本公开涉及视频剪辑方法和装置。该方法包括:接收剪辑索引;确定视频的多个标签中与所述剪辑索引匹配的标签,所述多个标签对应于所述视频的多个片段;合并与所述剪辑索引匹配的标签对应的所述片段,得到剪辑成片。根据本公开能够大大节省了视频剪辑的工作量,为视频剪辑提供了极大便利。

Description

视频剪辑方法和装置
交叉引用
本申请主张2017年9月4日提交的中国专利申请号为201710787710.7的优先权,其全部内容通过引用包含于此。
技术领域
本公开涉及视频剪辑领域,尤其涉及视频剪辑方法和装置。
背景技术
现有技术中,通常通过人工标记、搜索和截取视频片段,再对其进行拼接合成。人力成本巨大。
发明内容
有鉴于此,本公开提出了一种能够根据用户要求自动获取剪辑素材的方法。本公开还提出了相应的装置。
根据本公开的一方面,提供了一种视频剪辑方法,所述方法包括:接收剪辑索引;确定视频的多个标签中与所述剪辑索引匹配的标签,所述多个标签对应于所述视频的多个片段;合并与所述剪辑索引匹配的标签对应的所述片段,得到剪辑成片。
在一种可能的实现方式中,所述剪辑索引包括文字和图片中的至少一者。
在一种可能的实现方式中,所述标签包括文字和图片中的至少一者。
在一种可能的实现方式中,所述标签包括文字;所述方法还包括:将所述视频切分为所述多个片段;确定所述片段中的关键帧;对所述关键帧进行图像识别,以得到与包括所述关键帧的片段对应的标签中的所述文字。
在一种可能的实现方式中,所述标签包括图片;所述方法还包括:将所 述视频切分为所述多个片段;确定所述片段中的关键帧,并将所述关键帧作为与包括所述关键帧的片段对应的标签中的所述图片。

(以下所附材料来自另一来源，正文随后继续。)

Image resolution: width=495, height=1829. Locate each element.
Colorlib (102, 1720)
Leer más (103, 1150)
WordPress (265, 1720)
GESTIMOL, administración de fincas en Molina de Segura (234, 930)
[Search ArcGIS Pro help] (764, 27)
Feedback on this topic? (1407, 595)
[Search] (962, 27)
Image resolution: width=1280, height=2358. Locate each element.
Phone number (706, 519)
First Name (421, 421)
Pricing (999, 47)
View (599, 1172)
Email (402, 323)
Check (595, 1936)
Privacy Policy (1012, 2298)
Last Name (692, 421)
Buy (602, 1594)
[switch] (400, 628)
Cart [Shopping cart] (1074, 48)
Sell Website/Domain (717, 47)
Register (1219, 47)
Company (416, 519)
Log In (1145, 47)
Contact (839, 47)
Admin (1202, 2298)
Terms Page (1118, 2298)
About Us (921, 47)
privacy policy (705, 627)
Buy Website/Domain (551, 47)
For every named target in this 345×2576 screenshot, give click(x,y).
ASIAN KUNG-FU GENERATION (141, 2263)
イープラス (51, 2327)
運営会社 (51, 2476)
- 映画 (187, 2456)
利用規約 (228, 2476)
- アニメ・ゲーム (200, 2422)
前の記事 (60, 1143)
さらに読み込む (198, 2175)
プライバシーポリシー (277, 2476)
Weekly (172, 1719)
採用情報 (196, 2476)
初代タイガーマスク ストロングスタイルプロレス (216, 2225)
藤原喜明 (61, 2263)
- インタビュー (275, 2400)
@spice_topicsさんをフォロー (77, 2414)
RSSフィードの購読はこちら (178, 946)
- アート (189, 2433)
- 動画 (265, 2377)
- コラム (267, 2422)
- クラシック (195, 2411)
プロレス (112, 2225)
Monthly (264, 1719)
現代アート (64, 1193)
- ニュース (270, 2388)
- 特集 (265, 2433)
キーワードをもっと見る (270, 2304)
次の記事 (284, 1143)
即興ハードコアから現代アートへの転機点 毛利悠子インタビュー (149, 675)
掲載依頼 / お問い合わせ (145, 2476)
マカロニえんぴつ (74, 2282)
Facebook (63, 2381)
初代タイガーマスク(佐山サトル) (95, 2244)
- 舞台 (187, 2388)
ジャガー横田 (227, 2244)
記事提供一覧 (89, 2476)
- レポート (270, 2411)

根据本公开的另一方面,提供了一种视频剪辑装置,所述装置包括:剪辑索引接收模块,用于接收剪辑索引;匹配标签确定模块,用于确定视频的多个标签中与所述剪辑索引匹配的标签,所述多个标签对应于所述视频的多个片段;片段合并模块,用于合并与所述剪辑索引匹配的标签对应的所述片段,得到剪辑成片。
在一种可能的实现方式中,所述剪辑索引包括文字和图片中的至少一者。
在一种可能的实现方式中,所述标签包括文字和图片中的至少一者。
在一种可能的实现方式中,所述标签包括文字;所述装置还包括:第一视频切分模块,用于将所述视频切分为所述多个片段;第一关键帧确定模块,用于确定所述片段中的关键帧;图像识别模块,用于对所述关键帧进行图像识别,以得到与包括所述关键帧的片段对应的标签中的所述文字。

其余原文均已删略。